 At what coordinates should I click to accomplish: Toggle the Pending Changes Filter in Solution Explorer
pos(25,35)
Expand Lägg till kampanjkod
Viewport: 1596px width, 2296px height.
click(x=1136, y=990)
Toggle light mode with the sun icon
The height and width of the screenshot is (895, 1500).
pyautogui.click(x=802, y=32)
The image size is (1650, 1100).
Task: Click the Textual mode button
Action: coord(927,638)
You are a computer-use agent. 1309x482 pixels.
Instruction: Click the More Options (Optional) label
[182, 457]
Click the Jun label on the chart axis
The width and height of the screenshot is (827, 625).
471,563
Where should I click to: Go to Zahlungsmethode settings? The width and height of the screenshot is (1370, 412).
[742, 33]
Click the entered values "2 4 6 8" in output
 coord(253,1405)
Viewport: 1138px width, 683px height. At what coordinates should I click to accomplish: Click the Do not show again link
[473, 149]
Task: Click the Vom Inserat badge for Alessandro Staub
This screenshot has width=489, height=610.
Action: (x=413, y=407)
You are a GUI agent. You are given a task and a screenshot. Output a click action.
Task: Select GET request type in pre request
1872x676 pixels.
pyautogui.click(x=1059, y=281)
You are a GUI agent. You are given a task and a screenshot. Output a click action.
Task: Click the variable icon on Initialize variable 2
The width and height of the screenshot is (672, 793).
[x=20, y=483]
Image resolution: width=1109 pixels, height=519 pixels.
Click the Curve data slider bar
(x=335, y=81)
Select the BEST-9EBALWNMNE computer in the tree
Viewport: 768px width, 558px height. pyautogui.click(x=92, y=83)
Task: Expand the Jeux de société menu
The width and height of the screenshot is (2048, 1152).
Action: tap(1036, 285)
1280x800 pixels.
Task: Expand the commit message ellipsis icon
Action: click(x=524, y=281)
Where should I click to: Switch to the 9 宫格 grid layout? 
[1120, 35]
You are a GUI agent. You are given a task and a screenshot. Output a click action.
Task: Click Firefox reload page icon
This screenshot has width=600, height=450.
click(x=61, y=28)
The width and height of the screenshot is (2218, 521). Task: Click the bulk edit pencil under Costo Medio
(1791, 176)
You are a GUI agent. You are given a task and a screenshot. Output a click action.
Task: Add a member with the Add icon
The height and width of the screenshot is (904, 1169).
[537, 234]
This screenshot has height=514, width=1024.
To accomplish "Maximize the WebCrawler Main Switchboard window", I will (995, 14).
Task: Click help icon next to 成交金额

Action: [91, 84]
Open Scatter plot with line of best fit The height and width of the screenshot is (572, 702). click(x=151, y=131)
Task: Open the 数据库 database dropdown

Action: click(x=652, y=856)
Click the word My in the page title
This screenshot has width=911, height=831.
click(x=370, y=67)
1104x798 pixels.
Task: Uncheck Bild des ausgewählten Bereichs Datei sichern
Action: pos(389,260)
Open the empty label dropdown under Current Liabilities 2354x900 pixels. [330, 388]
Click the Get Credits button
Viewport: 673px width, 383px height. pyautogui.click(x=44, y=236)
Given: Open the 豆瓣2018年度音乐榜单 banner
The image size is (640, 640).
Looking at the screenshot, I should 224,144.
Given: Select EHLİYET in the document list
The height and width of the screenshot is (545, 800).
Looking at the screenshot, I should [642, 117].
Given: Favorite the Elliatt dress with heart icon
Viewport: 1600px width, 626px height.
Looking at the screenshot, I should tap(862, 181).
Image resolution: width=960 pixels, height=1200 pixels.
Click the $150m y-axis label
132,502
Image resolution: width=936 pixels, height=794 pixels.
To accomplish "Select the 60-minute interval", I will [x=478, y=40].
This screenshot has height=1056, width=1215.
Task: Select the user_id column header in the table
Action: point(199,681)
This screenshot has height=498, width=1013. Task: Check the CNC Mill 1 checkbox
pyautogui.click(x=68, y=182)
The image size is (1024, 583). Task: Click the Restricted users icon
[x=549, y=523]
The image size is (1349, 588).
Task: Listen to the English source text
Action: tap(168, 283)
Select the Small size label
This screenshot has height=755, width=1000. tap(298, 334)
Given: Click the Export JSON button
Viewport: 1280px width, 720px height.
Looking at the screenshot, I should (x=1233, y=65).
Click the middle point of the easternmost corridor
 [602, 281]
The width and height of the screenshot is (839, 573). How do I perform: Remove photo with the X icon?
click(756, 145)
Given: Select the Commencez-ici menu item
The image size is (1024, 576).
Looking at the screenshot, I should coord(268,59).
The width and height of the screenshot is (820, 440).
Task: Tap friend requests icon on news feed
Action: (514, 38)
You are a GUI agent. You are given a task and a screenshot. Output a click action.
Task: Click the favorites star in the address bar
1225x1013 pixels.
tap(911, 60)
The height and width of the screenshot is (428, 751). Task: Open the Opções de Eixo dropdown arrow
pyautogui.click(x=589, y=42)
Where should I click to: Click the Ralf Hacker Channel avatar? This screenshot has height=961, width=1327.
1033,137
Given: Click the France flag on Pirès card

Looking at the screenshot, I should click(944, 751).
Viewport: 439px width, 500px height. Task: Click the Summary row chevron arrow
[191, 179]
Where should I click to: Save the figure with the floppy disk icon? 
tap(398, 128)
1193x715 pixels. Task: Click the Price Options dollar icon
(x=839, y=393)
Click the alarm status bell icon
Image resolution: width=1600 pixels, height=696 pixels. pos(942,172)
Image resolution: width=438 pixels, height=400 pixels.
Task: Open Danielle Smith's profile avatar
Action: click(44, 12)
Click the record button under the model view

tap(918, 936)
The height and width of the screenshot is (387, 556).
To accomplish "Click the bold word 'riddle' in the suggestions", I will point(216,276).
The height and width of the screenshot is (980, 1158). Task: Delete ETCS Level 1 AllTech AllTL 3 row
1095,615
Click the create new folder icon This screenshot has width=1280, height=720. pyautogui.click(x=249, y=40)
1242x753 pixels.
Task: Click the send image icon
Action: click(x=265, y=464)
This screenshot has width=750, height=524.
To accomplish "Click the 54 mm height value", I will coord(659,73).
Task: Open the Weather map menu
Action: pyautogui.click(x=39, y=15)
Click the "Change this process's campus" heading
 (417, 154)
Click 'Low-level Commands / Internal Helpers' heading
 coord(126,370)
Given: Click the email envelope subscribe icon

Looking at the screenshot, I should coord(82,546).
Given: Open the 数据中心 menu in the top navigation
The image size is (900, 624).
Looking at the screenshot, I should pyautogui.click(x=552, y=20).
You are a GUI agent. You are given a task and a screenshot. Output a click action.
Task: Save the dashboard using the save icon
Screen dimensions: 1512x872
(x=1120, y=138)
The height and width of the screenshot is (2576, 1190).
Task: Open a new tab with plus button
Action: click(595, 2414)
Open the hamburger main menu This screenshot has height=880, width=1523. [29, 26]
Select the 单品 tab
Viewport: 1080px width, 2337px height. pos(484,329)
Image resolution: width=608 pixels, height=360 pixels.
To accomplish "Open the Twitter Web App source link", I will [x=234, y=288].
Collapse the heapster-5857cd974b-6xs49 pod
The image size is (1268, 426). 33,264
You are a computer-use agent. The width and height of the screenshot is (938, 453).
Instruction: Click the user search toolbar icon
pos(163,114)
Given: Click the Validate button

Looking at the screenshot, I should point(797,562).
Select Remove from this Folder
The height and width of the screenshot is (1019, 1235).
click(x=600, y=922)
□ □ □ □
▶ **Exercise**:
Your task is to restate all of the records above word for word.

▶ **Solved exercise**:
 At what coordinates should I click to accomplish: Toggle the Pending Changes Filter in Solution Explorer
pos(25,35)
Expand Lägg till kampanjkod
Viewport: 1596px width, 2296px height.
click(x=1136, y=990)
Toggle light mode with the sun icon
The height and width of the screenshot is (895, 1500).
pyautogui.click(x=802, y=32)
The image size is (1650, 1100).
Task: Click the Textual mode button
Action: coord(927,638)
You are a computer-use agent. 1309x482 pixels.
Instruction: Click the More Options (Optional) label
[182, 457]
Click the Jun label on the chart axis
The width and height of the screenshot is (827, 625).
471,563
Where should I click to: Go to Zahlungsmethode settings? The width and height of the screenshot is (1370, 412).
[742, 33]
Click the entered values "2 4 6 8" in output
 coord(253,1405)
Viewport: 1138px width, 683px height. At what coordinates should I click to accomplish: Click the Do not show again link
[473, 149]
Task: Click the Vom Inserat badge for Alessandro Staub
This screenshot has width=489, height=610.
Action: (x=413, y=407)
You are a GUI agent. You are given a task and a screenshot. Output a click action.
Task: Select GET request type in pre request
1872x676 pixels.
pyautogui.click(x=1059, y=281)
You are a GUI agent. You are given a task and a screenshot. Output a click action.
Task: Click the variable icon on Initialize variable 2
The width and height of the screenshot is (672, 793).
[x=20, y=483]
Image resolution: width=1109 pixels, height=519 pixels.
Click the Curve data slider bar
(x=335, y=81)
Select the BEST-9EBALWNMNE computer in the tree
Viewport: 768px width, 558px height. pyautogui.click(x=92, y=83)
Task: Expand the Jeux de société menu
The width and height of the screenshot is (2048, 1152).
Action: tap(1036, 285)
1280x800 pixels.
Task: Expand the commit message ellipsis icon
Action: click(x=524, y=281)
Where should I click to: Switch to the 9 宫格 grid layout? 
[1120, 35]
You are a GUI agent. You are given a task and a screenshot. Output a click action.
Task: Click Firefox reload page icon
This screenshot has width=600, height=450.
click(x=61, y=28)
The width and height of the screenshot is (2218, 521). Task: Click the bulk edit pencil under Costo Medio
(1791, 176)
You are a GUI agent. You are given a task and a screenshot. Output a click action.
Task: Add a member with the Add icon
The height and width of the screenshot is (904, 1169).
[537, 234]
This screenshot has height=514, width=1024.
To accomplish "Maximize the WebCrawler Main Switchboard window", I will (995, 14).
Task: Click help icon next to 成交金额

Action: [91, 84]
Open Scatter plot with line of best fit The height and width of the screenshot is (572, 702). click(x=151, y=131)
Task: Open the 数据库 database dropdown

Action: click(x=652, y=856)
Click the word My in the page title
This screenshot has width=911, height=831.
click(x=370, y=67)
1104x798 pixels.
Task: Uncheck Bild des ausgewählten Bereichs Datei sichern
Action: pos(389,260)
Open the empty label dropdown under Current Liabilities 2354x900 pixels. [330, 388]
Click the Get Credits button
Viewport: 673px width, 383px height. pyautogui.click(x=44, y=236)
Given: Open the 豆瓣2018年度音乐榜单 banner
The image size is (640, 640).
Looking at the screenshot, I should 224,144.
Given: Select EHLİYET in the document list
The height and width of the screenshot is (545, 800).
Looking at the screenshot, I should [642, 117].
Given: Favorite the Elliatt dress with heart icon
Viewport: 1600px width, 626px height.
Looking at the screenshot, I should tap(862, 181).
Image resolution: width=960 pixels, height=1200 pixels.
Click the $150m y-axis label
132,502
Image resolution: width=936 pixels, height=794 pixels.
To accomplish "Select the 60-minute interval", I will [x=478, y=40].
This screenshot has height=1056, width=1215.
Task: Select the user_id column header in the table
Action: point(199,681)
This screenshot has height=498, width=1013. Task: Check the CNC Mill 1 checkbox
pyautogui.click(x=68, y=182)
The image size is (1024, 583). Task: Click the Restricted users icon
[x=549, y=523]
The image size is (1349, 588).
Task: Listen to the English source text
Action: tap(168, 283)
Select the Small size label
This screenshot has height=755, width=1000. tap(298, 334)
Given: Click the Export JSON button
Viewport: 1280px width, 720px height.
Looking at the screenshot, I should (x=1233, y=65).
Click the middle point of the easternmost corridor
 [602, 281]
The width and height of the screenshot is (839, 573). How do I perform: Remove photo with the X icon?
click(756, 145)
Given: Select the Commencez-ici menu item
The image size is (1024, 576).
Looking at the screenshot, I should coord(268,59).
The width and height of the screenshot is (820, 440).
Task: Tap friend requests icon on news feed
Action: (514, 38)
You are a GUI agent. You are given a task and a screenshot. Output a click action.
Task: Click the favorites star in the address bar
1225x1013 pixels.
tap(911, 60)
The height and width of the screenshot is (428, 751). Task: Open the Opções de Eixo dropdown arrow
pyautogui.click(x=589, y=42)
Where should I click to: Click the Ralf Hacker Channel avatar? This screenshot has height=961, width=1327.
1033,137
Given: Click the France flag on Pirès card

Looking at the screenshot, I should click(944, 751).
Viewport: 439px width, 500px height. Task: Click the Summary row chevron arrow
[191, 179]
Where should I click to: Save the figure with the floppy disk icon? 
tap(398, 128)
1193x715 pixels. Task: Click the Price Options dollar icon
(x=839, y=393)
Click the alarm status bell icon
Image resolution: width=1600 pixels, height=696 pixels. pos(942,172)
Image resolution: width=438 pixels, height=400 pixels.
Task: Open Danielle Smith's profile avatar
Action: click(44, 12)
Click the record button under the model view

tap(918, 936)
The height and width of the screenshot is (387, 556).
To accomplish "Click the bold word 'riddle' in the suggestions", I will point(216,276).
The height and width of the screenshot is (980, 1158). Task: Delete ETCS Level 1 AllTech AllTL 3 row
1095,615
Click the create new folder icon This screenshot has width=1280, height=720. pyautogui.click(x=249, y=40)
1242x753 pixels.
Task: Click the send image icon
Action: click(x=265, y=464)
This screenshot has width=750, height=524.
To accomplish "Click the 54 mm height value", I will coord(659,73).
Task: Open the Weather map menu
Action: pyautogui.click(x=39, y=15)
Click the "Change this process's campus" heading
 (417, 154)
Click 'Low-level Commands / Internal Helpers' heading
 coord(126,370)
Given: Click the email envelope subscribe icon

Looking at the screenshot, I should coord(82,546).
Given: Open the 数据中心 menu in the top navigation
The image size is (900, 624).
Looking at the screenshot, I should pyautogui.click(x=552, y=20).
You are a GUI agent. You are given a task and a screenshot. Output a click action.
Task: Save the dashboard using the save icon
Screen dimensions: 1512x872
(x=1120, y=138)
The height and width of the screenshot is (2576, 1190).
Task: Open a new tab with plus button
Action: click(595, 2414)
Open the hamburger main menu This screenshot has height=880, width=1523. [29, 26]
Select the 单品 tab
Viewport: 1080px width, 2337px height. pos(484,329)
Image resolution: width=608 pixels, height=360 pixels.
To accomplish "Open the Twitter Web App source link", I will [x=234, y=288].
Collapse the heapster-5857cd974b-6xs49 pod
The image size is (1268, 426). 33,264
You are a computer-use agent. The width and height of the screenshot is (938, 453).
Instruction: Click the user search toolbar icon
pos(163,114)
Given: Click the Validate button

Looking at the screenshot, I should point(797,562).
Select Remove from this Folder
The height and width of the screenshot is (1019, 1235).
click(x=600, y=922)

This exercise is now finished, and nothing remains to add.